**Task objective:**
Write out again only the lines between the one with "How do I perform: Click" and the end of the records below, both ends counted, and don't include the pictures.

· · · · ·

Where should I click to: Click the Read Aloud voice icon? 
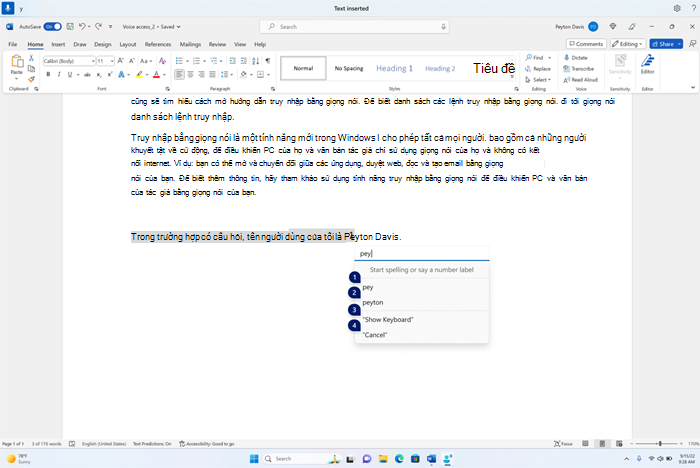pyautogui.click(x=580, y=80)
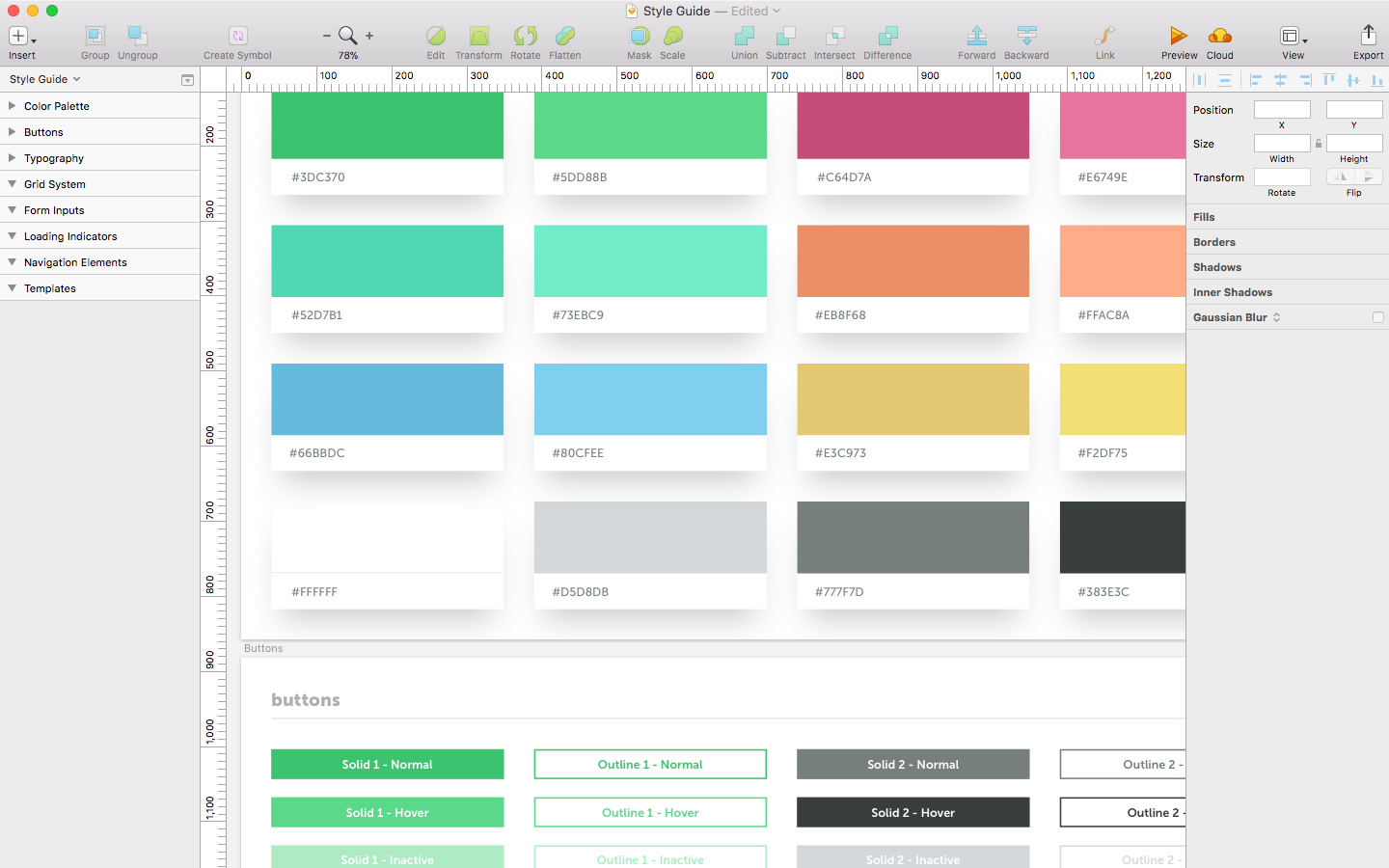Toggle the size proportions lock
This screenshot has height=868, width=1389.
(1319, 144)
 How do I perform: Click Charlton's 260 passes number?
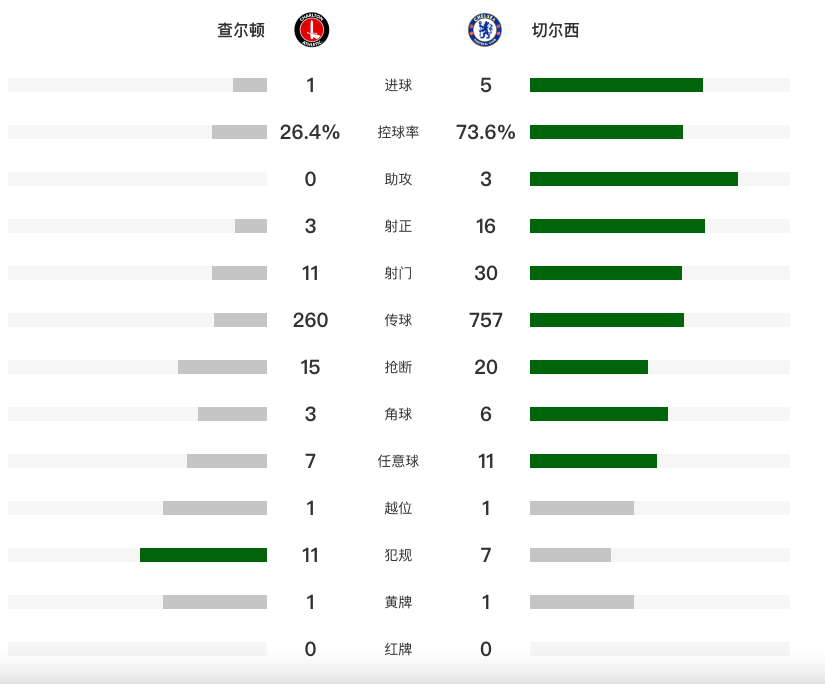coord(310,320)
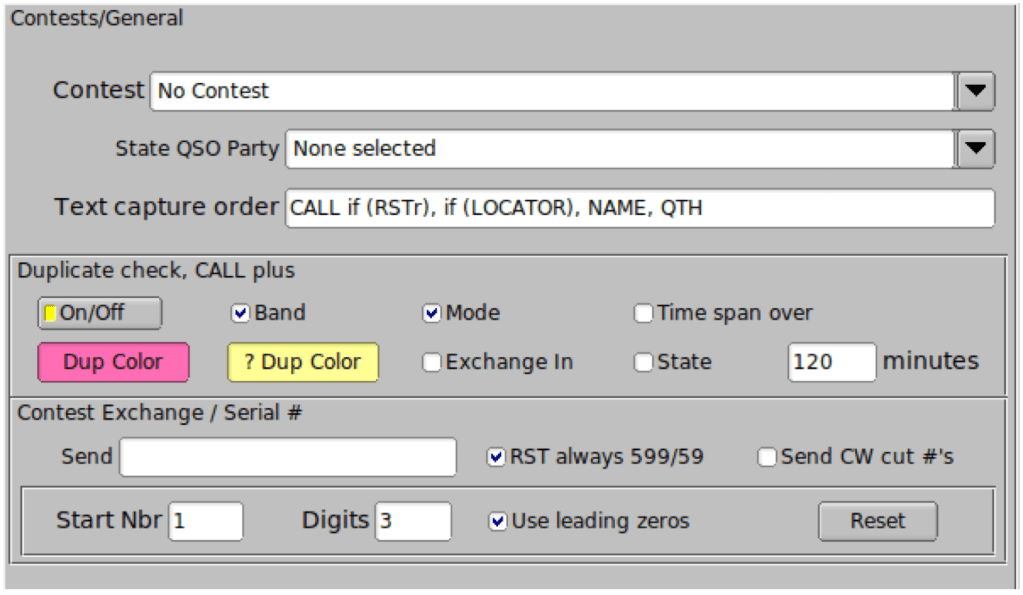Enable the Time span over checkbox
The height and width of the screenshot is (595, 1023).
pos(644,313)
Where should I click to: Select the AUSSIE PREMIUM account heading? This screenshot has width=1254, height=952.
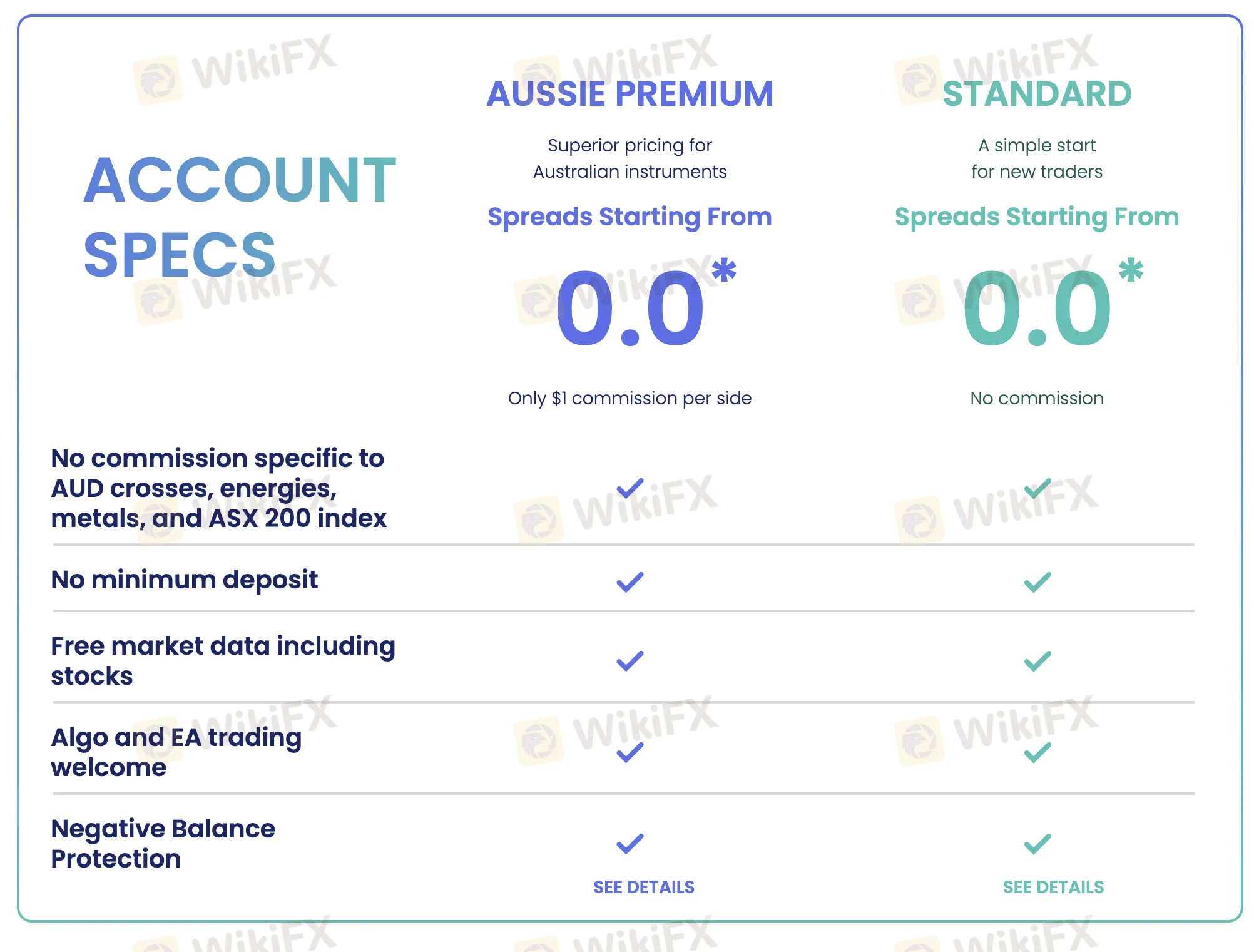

· · · · ·

**Output for this exercise:**
 How do I perform: Click Charlton's 260 passes number?
coord(310,320)
Enable the Time span over checkbox
The height and width of the screenshot is (595, 1023).
pos(644,313)
Where should I click to: Select the AUSSIE PREMIUM account heading? This screenshot has width=1254, height=952.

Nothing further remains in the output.